Mas, nas últimas semanas, surgiram dados que indicam um enfraquecimento mais rápido.

As vendas no varejo caíram em fevereiro, bem como a confiança – que havia disparado após a eleição de Trump, em diversas pesquisas entre empresas e consumidores. E as empresas alertam sobre um recuo das atividades, incluindo as principais linhas aéreas, os fabricantes e varejistas, como o Walmart e a Target.

Alguns analistas receiam que a queda do mercado de ações poderá gerar uma repressão ainda maior dos gastos, especialmente entre as residências de renda mais alta.

Esta redução poderá trazer um golpe importante para a economia americana, que é dirigida pelos gastos dos consumidores. Ela passou a ser cada vez mais dependente dos domicílios mais ricos, já que as famílias de baixa renda enfrentam a pressão da inflação.

O presidente do Federal Reserve (o Banco Central americano), Jerome Powell, ofereceu garantias em um discurso na semana passada. Ele destacou que o sentimento não foi um bom indicador de comportamento nos últimos anos.

"Apesar dos altos níveis de incerteza, a economia dos Estados Unidos continua em boa posição", segundo ele.

Mas a economia americana, atualmente, está profundamente ligada ao resto do mundo, como alerta a diretora de pesquisas da corretora global XTB, Kathleen Brooks.

Para ela, "o fato de que as tarifas podem causar prejuízos, ao mesmo tempo em que há sinais de que a economia americana está se enfraquecendo de qualquer forma... realmente alimenta o temor de recessão".

<><> Bolsa de valores à espera de ajustes

A incerteza do mercado de ações não é atribuída apenas a Donald Trump.

Os investidores já estavam inquietos com a possibilidade de correções, após os altos ganhos dos últimos dois anos.

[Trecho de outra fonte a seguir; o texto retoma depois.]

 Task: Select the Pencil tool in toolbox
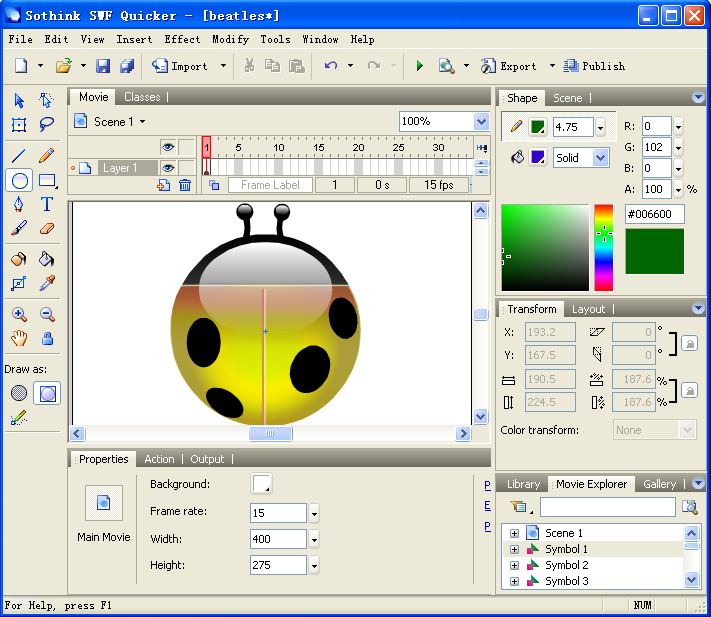tap(47, 156)
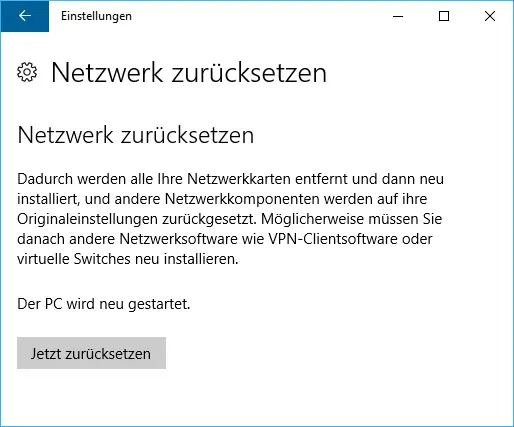This screenshot has height=427, width=514.
Task: Click the word Netzwerkkomponenten in the paragraph
Action: click(x=242, y=199)
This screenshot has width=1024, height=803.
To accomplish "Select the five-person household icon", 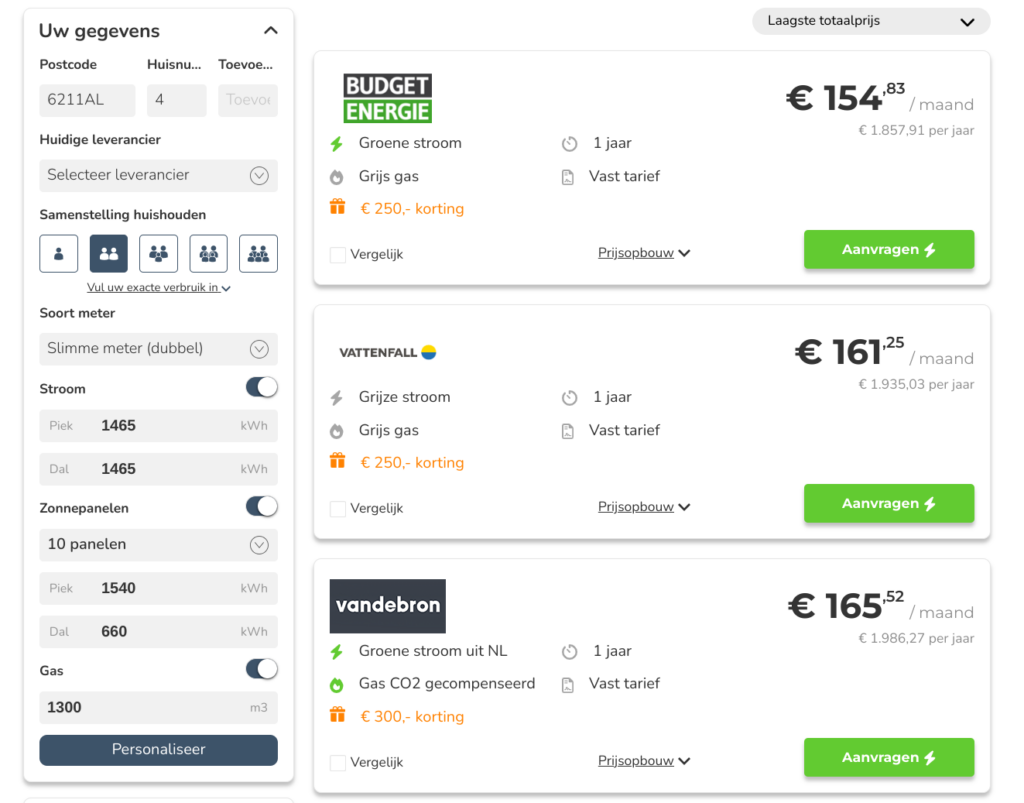I will click(258, 254).
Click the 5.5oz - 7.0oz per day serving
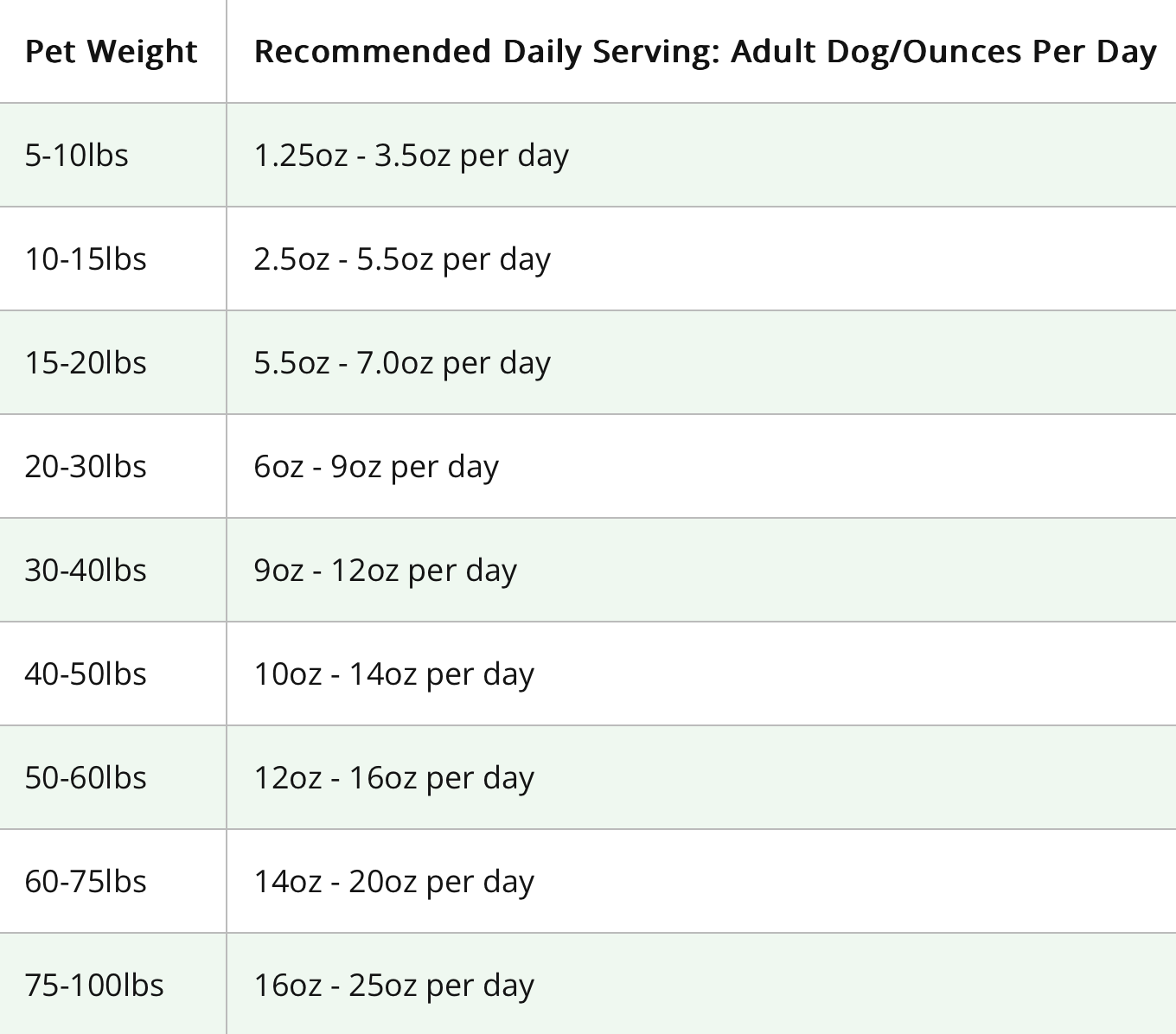Screen dimensions: 1176x1034 (x=402, y=363)
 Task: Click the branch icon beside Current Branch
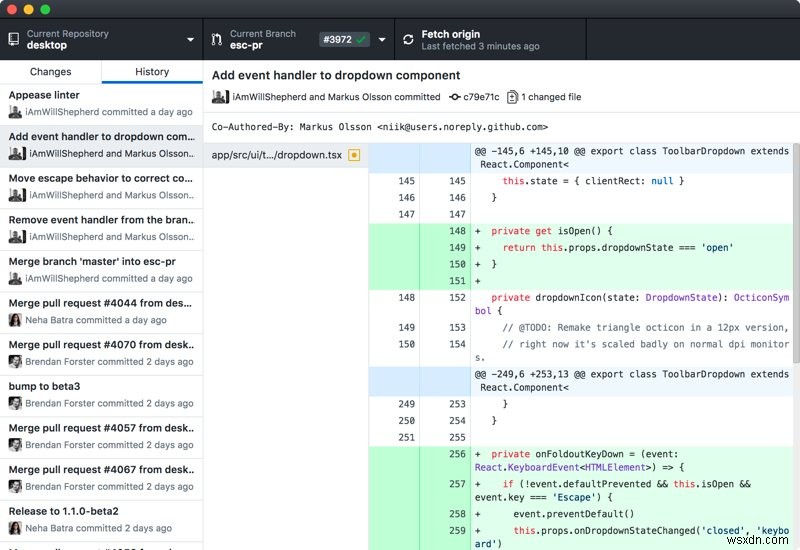pyautogui.click(x=216, y=40)
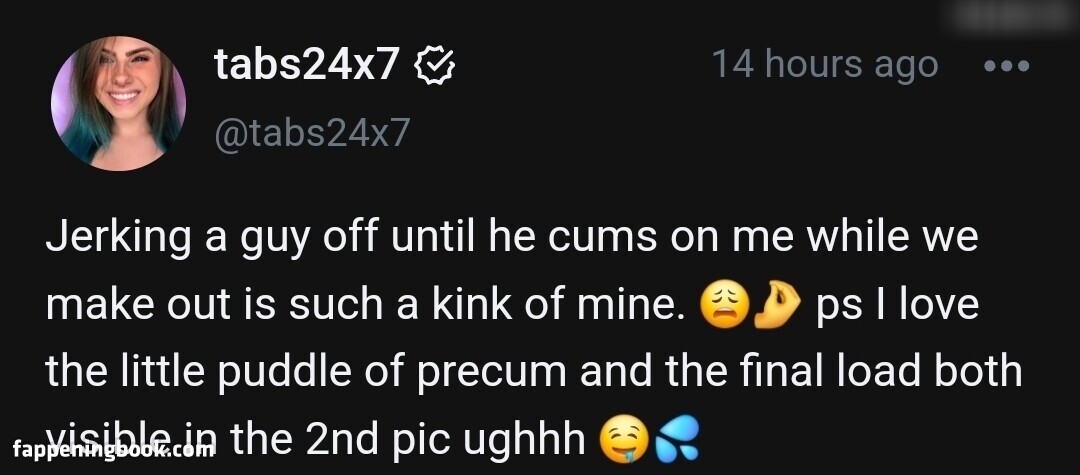Click the verified badge next to tabs24x7
1080x475 pixels.
tap(434, 66)
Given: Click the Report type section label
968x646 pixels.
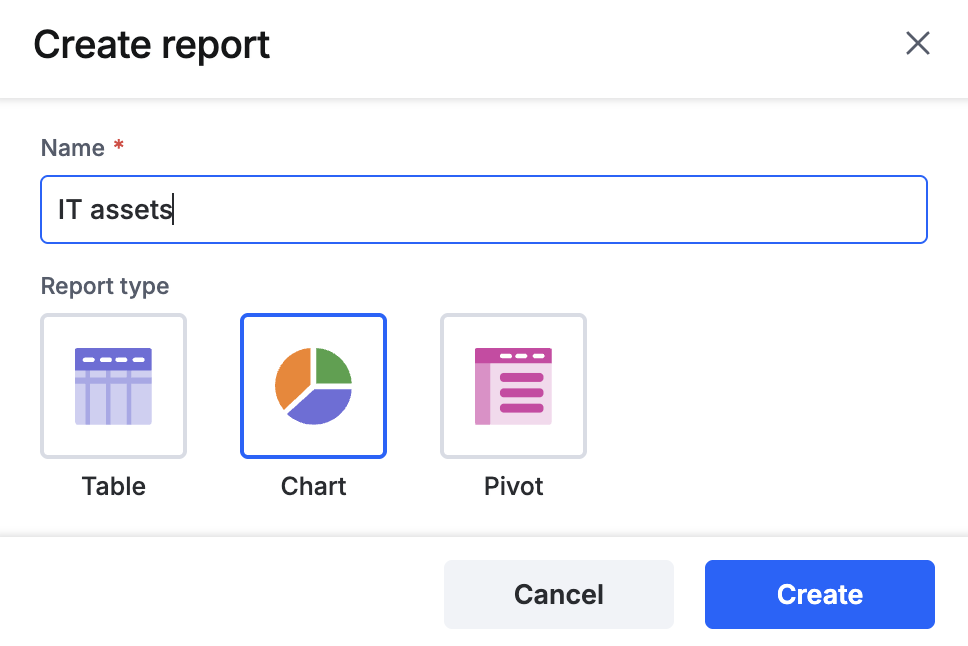Looking at the screenshot, I should click(105, 287).
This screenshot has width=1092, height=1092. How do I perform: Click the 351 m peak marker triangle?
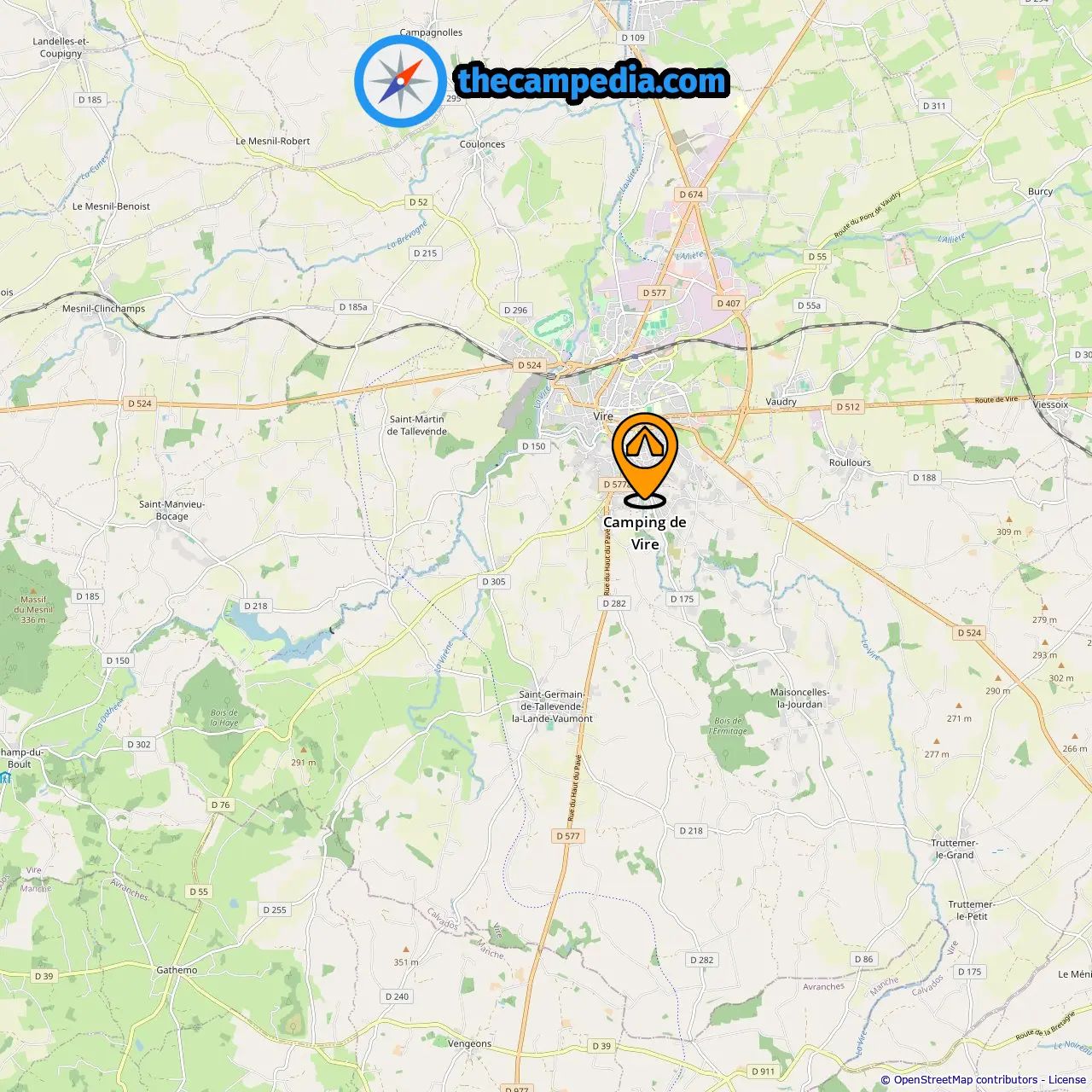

Eles foram causados pela forte corrida pelas ações de tecnologia, alimentada pelo otimismo dos investidores com a inteligência artificial (IA).

O fabricante de chips Nvidia, por exemplo, viu o preço de suas ações saltar de menos de US$ 15 (cerca de R$ 87), no início de 2023, para cerca de US$ 150 (cerca de R$ 870) em novembro do ano passado.

Este tipo de aumento gerou discussões sobre uma "bolha da IA", com os investidores em total alerta em busca de sinais do seu rompimento – o que causaria grandes impactos sobre o mercado de ações, independentemente da dinâmica da economia como um todo.

Agora, com as opiniões mais sombrias sobre a economia americana, está cada vez mais difícil manter o otimismo sobre a IA.

O analista de tecnologia Gene Munster, da empresa Deepwater Asset Management, escreveu recentemente nas redes sociais que seu otimismo "deu um passo atrás", pois as possibilidades de recessão aumentaram "sensivelmente" no último mês.

"O resultado é que, se entrarmos em recessão, será extremamente difícil dar continuidade à comercialização da IA", alertou ele.